Tribes (Latin tribus) were groupings of citizens in ancient Rome, originally based on location. Voters were eventually organized by tribes, with each Roman tribe having an equal vote in the Tribal Assembly.

Original tribes
Latin tribus perhaps derives from the Latin word for "three", trēs. The Romans believed that through much of the early regal period of Roman history, there were only three tribes:
Ramnes
Tities
Luceres
These names were also preserved in the names of six of the later centuries of Roman equites.

Later tribes
Livy records that in 495 BC the number of tribes was increased to 21, and the number of tribes reached 35 in 242 BC and was not expanded further.

Urban tribes
Attributed by Livy to the sixth Roman king, Servius Tullius, the urban tribes were named for districts of the city and were the largest and had the least political power. In the later Republic, poorer people living in the city of Rome itself typically belonged to one of these tribes.
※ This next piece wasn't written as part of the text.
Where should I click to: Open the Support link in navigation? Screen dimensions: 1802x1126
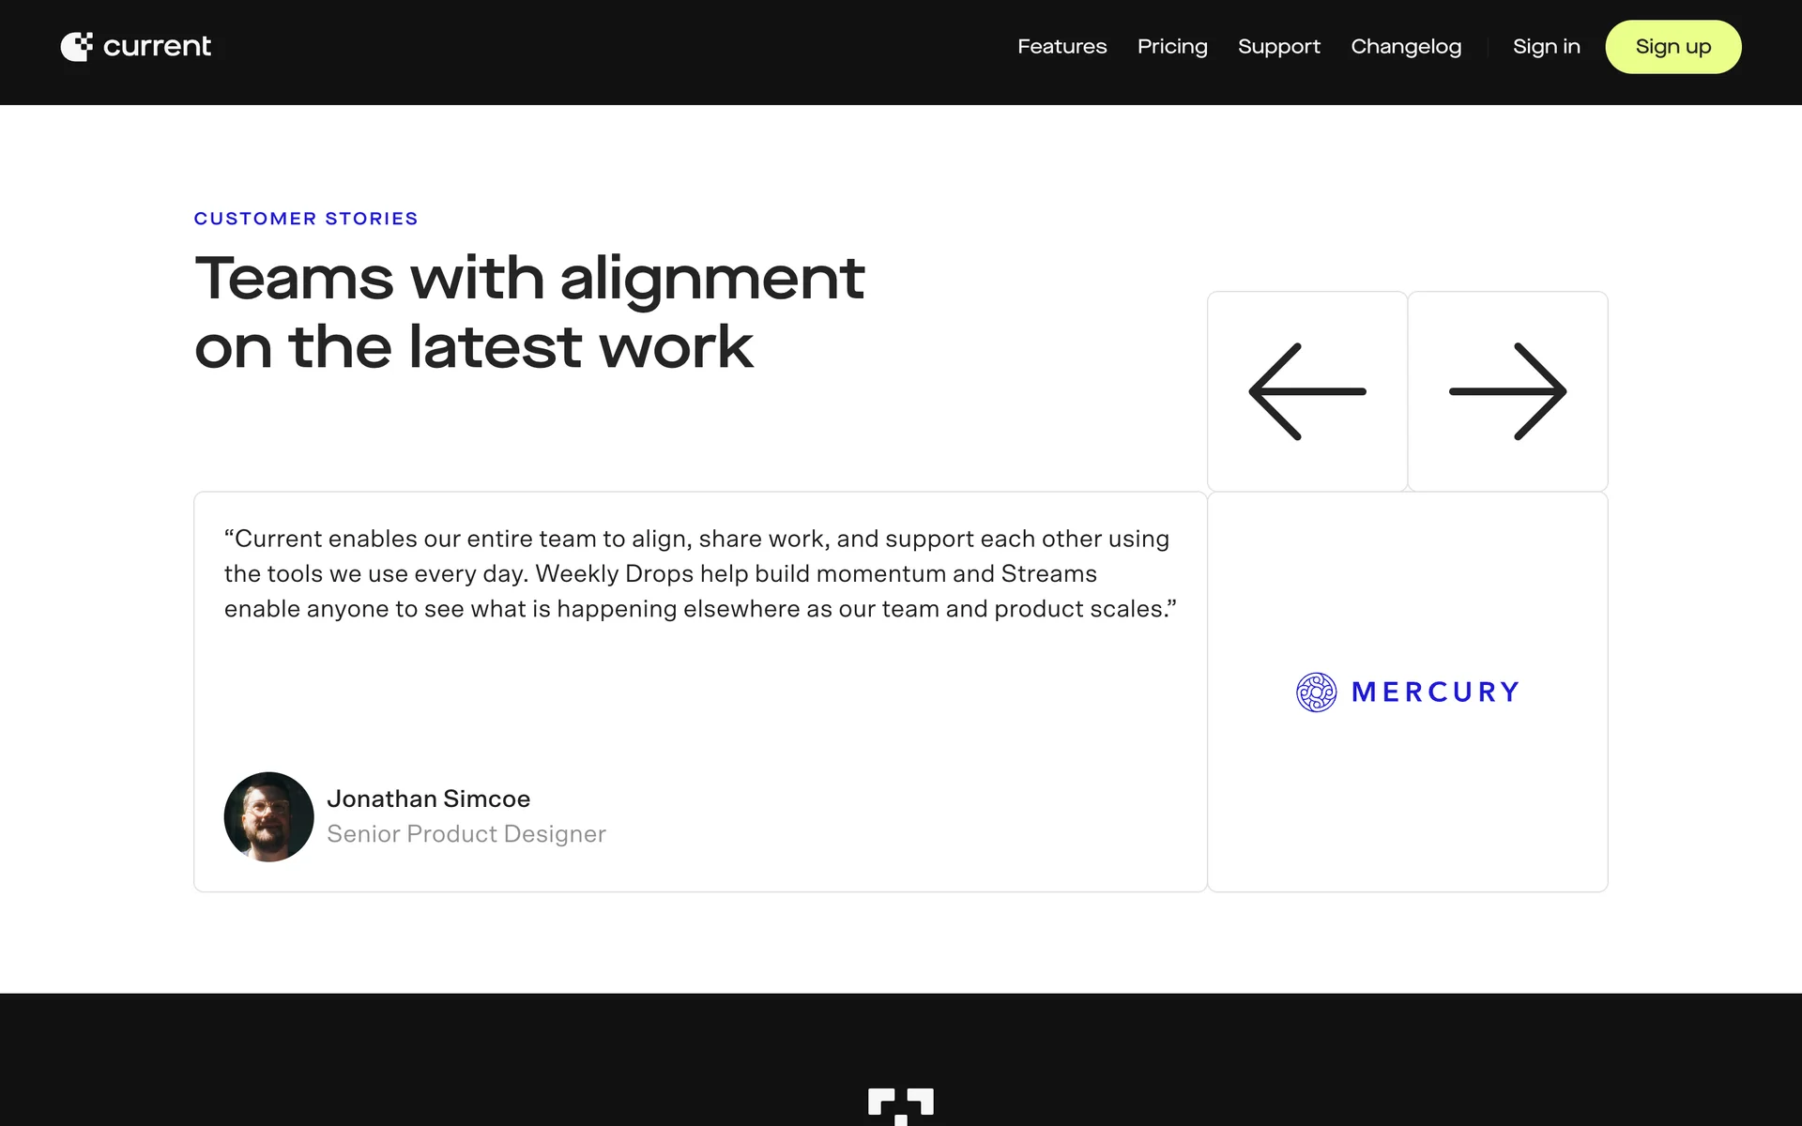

Freedmen were also traditionally assigned to one of these tribes.
Collina
Esquilina
Palatina
Suburana

Rural tribes

Landowners and aristocracy traditionally belonged to the 31 smaller rural tribes. Many rural tribes derive from prominent Roman gentes, or family names, such as Cornelia or Fabia.
Aemilia
Aniensis
Arniensis
Camilia
Claudia
Clustumina
Cornelia
Fabia
Falerna/Falerina
Galeria
Horatia
Lemonia
Maecia
Menenia
Oufentina/Oufetina
Papiria
Poblilia
Pollia
Pomptina/Pontina
Pupinia
Quirina
Romilia
Sabatia/Sabatina
Scaptia
Sergia
Stellatina
Teretina
Tromentina
Velina
Voltinia/Votinia
Voturia

The official order of the tribes

There was an official order of the tribes. Literature and archaeological documentation show that the urban tribes are enumerated according to a counter-clockwise circuit of the city. On that basis, Lily Ross Taylor suggested that the same held for the rural tribes.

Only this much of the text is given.